At this juncture some of you might ask, “What is a Poet Laureate?” It is an honorary position. There is a Poet Laureate of the United States, a California State Poet Laureate, and in recent years many counties, cities, and other entities have also established Poet Laureate positions. A Poet Laureate is generally expected to be a highly regarded writer that will be the public face of poetry for the duration of their term in office (in this case 2 years). It will be the Poet Laureate’s duty to engage with as much of our county as possible to generally inspire us, spread an understanding of the art of poetry, use poetry to celebrate and commemorate certain occasions, and engage in projects of her choosing to enhance our cultural lives.

One of the projects Devreaux Baker will pursue as Mendocino County’s first Poet Laureate is publishing an anthology of Mendocino County Women Poets, Spirit of Place, Volume II to follow the Mendocino Women Poets Anthology; Wood, Water, Air and Fire which was published in 1999 and which she also helped edit. 

The new Poet Laureate will be formally acknowledged at the Mendocino County Board of Supervisors meeting on June 4th.

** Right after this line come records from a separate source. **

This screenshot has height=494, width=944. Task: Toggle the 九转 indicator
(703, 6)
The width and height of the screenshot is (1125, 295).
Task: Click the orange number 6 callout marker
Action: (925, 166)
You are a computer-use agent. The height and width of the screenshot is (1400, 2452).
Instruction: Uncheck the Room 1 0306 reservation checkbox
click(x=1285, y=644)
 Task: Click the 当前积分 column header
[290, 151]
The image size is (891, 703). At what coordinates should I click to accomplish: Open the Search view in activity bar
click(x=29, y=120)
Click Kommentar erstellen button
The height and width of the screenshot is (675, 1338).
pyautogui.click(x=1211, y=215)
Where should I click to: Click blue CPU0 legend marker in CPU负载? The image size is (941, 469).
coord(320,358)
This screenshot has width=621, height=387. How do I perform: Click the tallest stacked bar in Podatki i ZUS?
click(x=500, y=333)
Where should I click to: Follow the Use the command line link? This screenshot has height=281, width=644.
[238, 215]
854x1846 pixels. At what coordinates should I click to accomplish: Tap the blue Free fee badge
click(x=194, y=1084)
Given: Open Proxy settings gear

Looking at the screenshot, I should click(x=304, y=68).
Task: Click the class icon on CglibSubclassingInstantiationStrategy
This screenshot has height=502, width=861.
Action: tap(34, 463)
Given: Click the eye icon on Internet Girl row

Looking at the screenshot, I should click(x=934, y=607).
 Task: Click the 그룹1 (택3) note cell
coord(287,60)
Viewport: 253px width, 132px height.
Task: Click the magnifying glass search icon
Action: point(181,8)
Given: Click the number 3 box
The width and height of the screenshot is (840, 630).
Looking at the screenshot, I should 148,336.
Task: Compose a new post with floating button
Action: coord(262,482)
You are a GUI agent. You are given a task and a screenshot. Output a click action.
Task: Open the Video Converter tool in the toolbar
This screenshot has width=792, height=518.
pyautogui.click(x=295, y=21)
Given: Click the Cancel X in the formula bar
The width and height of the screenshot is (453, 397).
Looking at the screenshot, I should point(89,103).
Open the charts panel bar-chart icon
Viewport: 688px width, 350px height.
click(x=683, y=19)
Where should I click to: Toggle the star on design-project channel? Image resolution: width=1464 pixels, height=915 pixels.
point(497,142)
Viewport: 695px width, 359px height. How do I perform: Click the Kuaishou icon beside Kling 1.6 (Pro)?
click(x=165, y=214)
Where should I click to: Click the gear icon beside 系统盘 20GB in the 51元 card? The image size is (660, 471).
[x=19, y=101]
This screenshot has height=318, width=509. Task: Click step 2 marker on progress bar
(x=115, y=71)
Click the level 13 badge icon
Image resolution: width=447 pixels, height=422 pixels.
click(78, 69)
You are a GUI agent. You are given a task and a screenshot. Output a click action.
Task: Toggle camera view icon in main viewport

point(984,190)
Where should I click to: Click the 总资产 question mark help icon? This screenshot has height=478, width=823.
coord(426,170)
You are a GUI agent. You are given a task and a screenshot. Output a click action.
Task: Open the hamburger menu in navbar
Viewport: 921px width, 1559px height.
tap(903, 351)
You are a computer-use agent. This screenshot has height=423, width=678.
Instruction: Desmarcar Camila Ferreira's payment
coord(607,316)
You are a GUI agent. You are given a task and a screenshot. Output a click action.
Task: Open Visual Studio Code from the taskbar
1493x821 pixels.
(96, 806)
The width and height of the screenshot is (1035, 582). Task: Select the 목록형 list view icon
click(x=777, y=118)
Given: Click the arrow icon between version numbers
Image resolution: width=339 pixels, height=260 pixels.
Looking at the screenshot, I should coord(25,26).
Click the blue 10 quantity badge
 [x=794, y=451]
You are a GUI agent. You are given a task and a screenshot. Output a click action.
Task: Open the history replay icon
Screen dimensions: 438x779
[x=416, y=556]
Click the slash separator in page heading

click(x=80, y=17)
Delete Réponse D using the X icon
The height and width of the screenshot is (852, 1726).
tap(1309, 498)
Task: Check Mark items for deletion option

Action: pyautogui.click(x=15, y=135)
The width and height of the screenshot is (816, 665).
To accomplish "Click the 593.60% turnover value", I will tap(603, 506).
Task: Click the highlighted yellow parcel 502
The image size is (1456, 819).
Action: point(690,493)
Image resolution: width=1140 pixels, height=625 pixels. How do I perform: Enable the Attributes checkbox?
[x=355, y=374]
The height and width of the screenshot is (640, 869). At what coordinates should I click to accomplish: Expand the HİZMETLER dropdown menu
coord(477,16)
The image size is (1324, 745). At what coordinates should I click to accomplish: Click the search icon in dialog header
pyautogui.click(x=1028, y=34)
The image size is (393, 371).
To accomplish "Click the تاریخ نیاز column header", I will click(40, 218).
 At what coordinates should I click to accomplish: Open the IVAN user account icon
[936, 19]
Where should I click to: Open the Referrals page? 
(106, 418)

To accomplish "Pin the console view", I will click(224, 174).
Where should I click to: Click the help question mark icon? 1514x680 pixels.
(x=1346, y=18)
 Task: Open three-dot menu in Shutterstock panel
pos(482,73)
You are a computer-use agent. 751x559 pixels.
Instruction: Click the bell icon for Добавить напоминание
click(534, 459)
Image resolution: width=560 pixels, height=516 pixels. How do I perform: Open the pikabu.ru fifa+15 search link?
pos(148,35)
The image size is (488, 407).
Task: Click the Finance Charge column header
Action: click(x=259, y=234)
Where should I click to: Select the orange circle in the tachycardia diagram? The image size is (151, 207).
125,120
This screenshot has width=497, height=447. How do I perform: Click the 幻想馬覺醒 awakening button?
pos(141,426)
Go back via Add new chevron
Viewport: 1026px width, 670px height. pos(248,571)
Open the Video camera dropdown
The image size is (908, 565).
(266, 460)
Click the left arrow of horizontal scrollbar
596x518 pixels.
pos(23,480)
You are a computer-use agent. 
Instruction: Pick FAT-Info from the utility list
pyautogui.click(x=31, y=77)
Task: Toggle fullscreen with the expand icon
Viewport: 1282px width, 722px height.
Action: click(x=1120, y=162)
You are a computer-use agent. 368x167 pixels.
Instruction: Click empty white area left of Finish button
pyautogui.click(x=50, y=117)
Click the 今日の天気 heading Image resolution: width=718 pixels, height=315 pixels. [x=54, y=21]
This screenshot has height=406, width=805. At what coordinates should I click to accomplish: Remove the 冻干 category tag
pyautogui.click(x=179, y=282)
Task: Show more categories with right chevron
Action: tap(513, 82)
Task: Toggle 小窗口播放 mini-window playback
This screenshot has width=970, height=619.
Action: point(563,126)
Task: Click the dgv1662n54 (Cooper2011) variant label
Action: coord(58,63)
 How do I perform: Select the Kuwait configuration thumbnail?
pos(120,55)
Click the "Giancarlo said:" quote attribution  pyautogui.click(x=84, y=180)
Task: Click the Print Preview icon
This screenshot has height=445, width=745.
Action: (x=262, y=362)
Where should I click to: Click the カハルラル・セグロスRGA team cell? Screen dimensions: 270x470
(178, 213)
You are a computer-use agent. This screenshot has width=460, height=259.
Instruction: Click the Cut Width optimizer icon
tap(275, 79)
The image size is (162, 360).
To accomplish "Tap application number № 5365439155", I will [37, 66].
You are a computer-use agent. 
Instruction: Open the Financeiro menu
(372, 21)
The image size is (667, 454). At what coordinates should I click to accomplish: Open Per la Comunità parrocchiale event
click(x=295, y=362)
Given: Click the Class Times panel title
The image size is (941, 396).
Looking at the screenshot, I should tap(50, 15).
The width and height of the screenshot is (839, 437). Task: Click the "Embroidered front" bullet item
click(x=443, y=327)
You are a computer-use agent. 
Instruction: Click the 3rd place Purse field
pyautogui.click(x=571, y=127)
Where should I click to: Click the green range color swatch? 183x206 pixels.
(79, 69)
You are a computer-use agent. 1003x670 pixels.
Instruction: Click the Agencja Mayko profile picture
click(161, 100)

At the 49th anniversary and 19th consecutive revival of the Mendocino Spring Poetry Celebration on Sunday, June 16, 2024, Devreaux Baker will be “crowned” by the poetry community at Mendocino High School. 

At this time we would also like to acknowledge some of the historic shoulders that our current poetry community stands upon: Mary Norbert Korte and ruth weiss (who both died too soon to be honored as our Poet Laureate), Sharon Doubiago (whose health doesn’t allow her to travel here anymore), Dan Roberts (whose health didn’t allow him to pursue his Poet Laureate nomination), and two poets who in the last few months have left this life, Gordon Black (KZYX programmer, and for many years the principal convener of the annual Mendocino Spring Poetry Celebration) and Bill Bradd. 

For interviews, to schedule readings, or more information on the Mendocino County Poet Laureate Program contact Devreaux at You can also find Devreaux at

The Mendocino Poet Laureate Committee is Michael Riedell (former Ukiah Poet Laureate, District 2), Blake More (Point Arena Poet Laureate, District 5), Larry Felson (District 4), and Kirk Lumpkin (District 3).

Big River Adagio

Twilight at Big River beach and pelicans are circling tidal pools
searching for a safe place to drift and dream in the coming dark.

Anxious to empty the day’s thoughts and leave them as footprints
to be washed out to sea, I walk barefoot on the sand. The light is filled

with that soft familiar voice that acts as intermediary between night and day
but I feel the old sorrow for no reason that rises and falls in sea wind

and seems to permeate the air and belong to this rocky shore and in belonging
to the shore also belongs to me. I think of the family of all of us walking together 

like this through twilight, opening some long-lost book of the dead trying
to make sense of the senseless puzzle that is the violent history that permeates

our lives, until all the diverse pieces of that puzzle are drawn to fit themselves
back together and abide with this other uncanny feeling of something forever lost

or disappearing all around us. It is the lay of the storm-washed rocks at the edge
of the cliffs that offer solace in their abiding grace on the margins of water and land

that can suddenly bring me to my knees and remind me there is still time
to be a part of the cartography of surprising possibilities in this lowering dark.

I can sit awhile and allow the voices from the past and present to create a tapestry
of lives that offer comfort in this cold Pacific air and perhaps like the pelicans,

seek a haven, quiet my questions of why or what for, by drifting into the space
that time offers, in the folds of her dark blue tent.